In July 1880, Levere was a vice president of a temperance association formed by a consortium of religious organizations in the Knoxville area. Later that year, he was a public speaker on behalf of Republicans for the county canvass. He was an election enumerator for Knox County in 1881.

== Personal life ==
Levere's first wife was Loretta, a trained nurse who volunteered with the Howard Association. They had three children, William, Ambella and George Jr. before her death sometime prior to 1880. When the family moved to Knoxville, Tennessee after the Civil War, they were the only Blacks in a White working-class neighborhood. On January 19, 1882, he married Philena L. Sterrett of Jersey City, New Jersey.

LeVere was a member of Prince Hall Freemasonry and was a charter member of the Meridian Lodge No. 42 of Knoxville in 1870. He served as the Grand Master the Grand Lodge of Colored Masons of Tennessee from around 1872. In July 1876, he co-founded a masonic lodge Greenville, Tennessee. On August 31, 1876, he was elected the National Grand Secretary at the national convention in Leavenworth, Kansas. He was the Grand Master of the National Grand Lodge, Free & Accepted Ancient York Rite Masons, Prince Hall Origin, National Compact from 1877 until his death.
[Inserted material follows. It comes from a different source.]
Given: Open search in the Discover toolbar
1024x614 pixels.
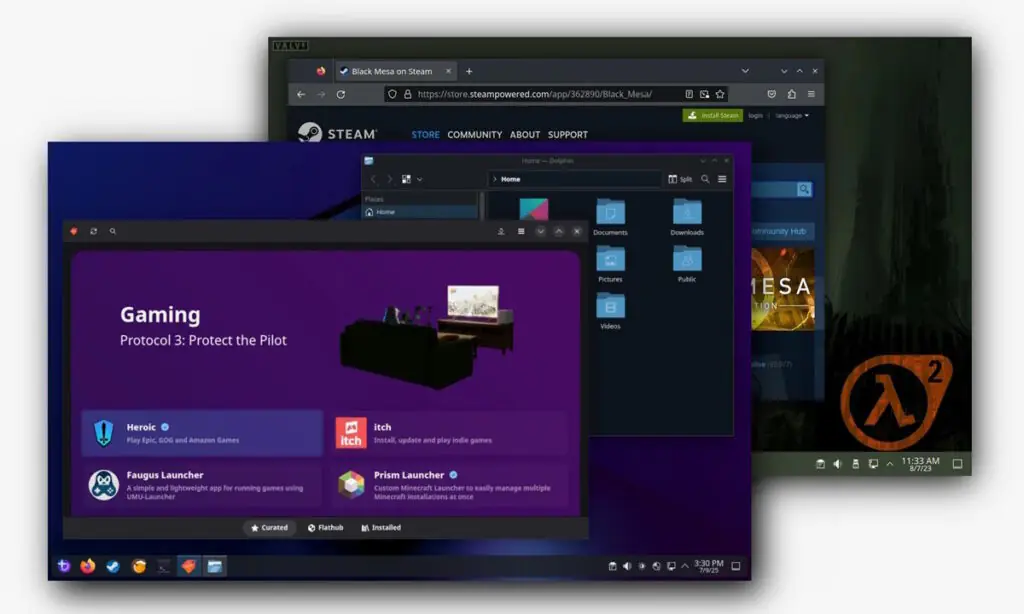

In July 1884, he fell into dispute with a faction of the Grand Lodge of Tennessee led by P. F. Hill. However, Levere maintained that the challenge was from a disassociated group that did not represent the national fraternal order.

In early August 1881, LeVere became ill with bilious fever and was confined for several weeks. LeVere died on October 10, 1886, in Summerville, South Carolina after being ill will bilious fever for several days. His wife died six days later. His funeral was conducted by Bishop Turner of Atlanta, Georgia at Shiloh Presbyterian Church in Knoxville and was attended by both Blacks and Whites. LeVene was buried in the Daughters of Zion Cemetery.